══ QUOTED TEXT

- Origin: Netherlands
- Genres: Eurodance, House, Trance, Electro house
- Years active: 2005–present
- Members: Nils van Zandt (DJ NLSiO) Dorien Driessens Robin Drost
- Website: starstylers.eu at the Wayback Machine (archived February 28, 2007)

= Starstylers =

Dutch Eurodance project

Starstylers is a Dutch Eurodance music project. The group is composed of DJ NLSiO (Nils Van Zandt), singer Dorien Driessens of Gemert and Robin Drost.

== History ==
The first single of Starstylers, with the original singer of Michy, Michelle Lemmens, was "Keep On Moving". It was released in 2005 and became a hit in Europe. It features a sampling of the melody of the song "Ecuador", originally performed by the trio Sash!, which was popular in 1997.

════
══ ROWS

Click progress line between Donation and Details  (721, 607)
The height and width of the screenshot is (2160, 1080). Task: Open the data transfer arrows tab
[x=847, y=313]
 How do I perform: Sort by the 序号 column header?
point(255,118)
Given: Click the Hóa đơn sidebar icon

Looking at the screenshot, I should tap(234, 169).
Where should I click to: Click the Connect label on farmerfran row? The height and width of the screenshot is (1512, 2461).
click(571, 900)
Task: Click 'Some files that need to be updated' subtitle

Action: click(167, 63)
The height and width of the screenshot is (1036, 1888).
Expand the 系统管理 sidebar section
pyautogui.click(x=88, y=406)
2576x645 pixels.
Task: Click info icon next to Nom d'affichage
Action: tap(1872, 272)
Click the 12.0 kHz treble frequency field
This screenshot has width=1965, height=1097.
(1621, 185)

════

• WHAT TO WORK ON: Rewrite the Starstylers text from "Starstylers is a" up to and including "and Robin Drost.", swapping "composed of" for "made up of".

• REPLY TO THE EXERCISE:
Starstylers is a Dutch Eurodance music project. The group is made up of DJ NLSiO (Nils Van Zandt), singer Dorien Driessens of Gemert and Robin Drost.